C'est la question essentielle de ce dossier. Encore une fois, je m'exprimerai avec prudence sur ce qui m'a été rapporté, car j'ignore ce qui a été déclaré lors des auditions judiciaires comme lors des auditions que vous avez menées à huis clos. Il y a eu des signaux faibles, dont certains sont d'ailleurs contestés. Il y a effectivement une conversion religieuse, ce qui, dans un service de renseignement, doit forcément appeler l'attention – je dis bien « appeler l'attention », car ce n'est pas en soi un élément suffisant. Au lendemain de l'attentat commis contre Charlie Hebdo, des propos semblant apologétiques sont tenus, dit-on, à un collègue de travail, mais d'autres les démentent, ou disent qu'il s'en est excusé ; peu importe, selon certains témoignages, il les a tenus. Sur son attitude et son comportement, nous avons aussi entendu parler d'une forme de repli, ce que d'autres contestent, et d'une pratique assidue de la religion. L'ensemble de ces signaux aurait évidemment dû faire l'objet d'un signalement, ne serait-ce que parce que cet homme travaillait dans un service de renseignement ; ces éléments auraient dû justifier une enquête pour déterminer si l'habilitation devait être retirée. Il fallait d'autre part savoir si l'on avait affaire à une personne radicalisée ou non ; les deux volets se recoupent assez largement.
La faille est-elle structurelle ou individuelle ? On comprend que dans le service concerné prévalait une ambiance assez protectrice vis-à-vis de cette personne, ce qui peut expliquer que les signalements n'aient pas été matérialisés – à ma connaissance, il n'y a pas de matérialisation écrite de ces signalements. Mais il y a eu des échanges verbaux, et l'on comprend mal qu'informée de cette situation, la hiérarchie n'ait pas fait remonter ces renseignements afin que soit enclenchée une enquête post-habilitation ou une enquête visant à vérifier l'hypothèse de la radicalisation de cet individu. Je le comprends d'autant plus mal que lorsque j'ai quitté mes fonctions à la préfecture de police de Paris, en mars 2015, alors que les procédures de signalement en étaient à leur début, d'autres types de signalements nous étaient remontés, que nous avons traités.

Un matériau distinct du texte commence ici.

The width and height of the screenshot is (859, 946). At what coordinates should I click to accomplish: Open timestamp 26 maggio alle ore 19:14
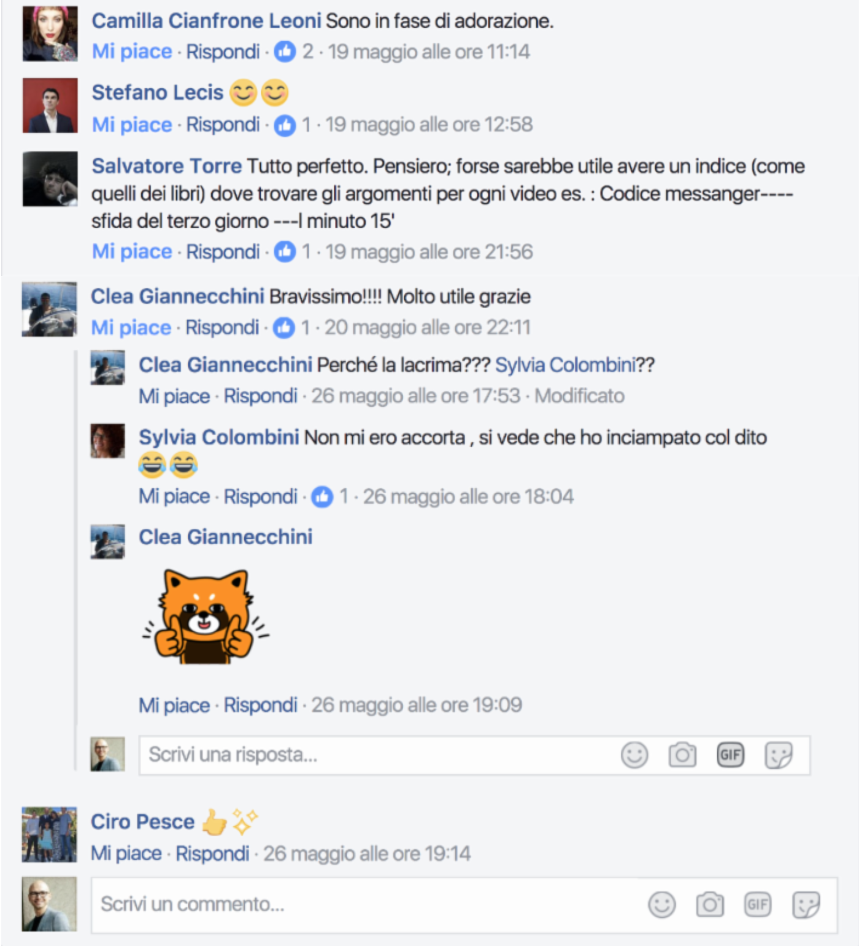[367, 853]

Le ministre a évoqué une faille, moi-même un dysfonctionnement, ce qui est assez proche. De fait, ce signalement aurait dû remonter, le cas de cet individu être porté à la connaissance de la directrice de la DRPP et de son prédécesseur, des enquêtes auraient dû être diligentées – évidemment ! A-t-on voulu protéger cet agent en minimisant l'importance de sa radicalisation ? En tout état de cause, sans préjuger de l'importance des signaux que vous avez rappelés, des investigations auraient dû être menées pour vérifier leur réalité et décider des conséquences nécessaires.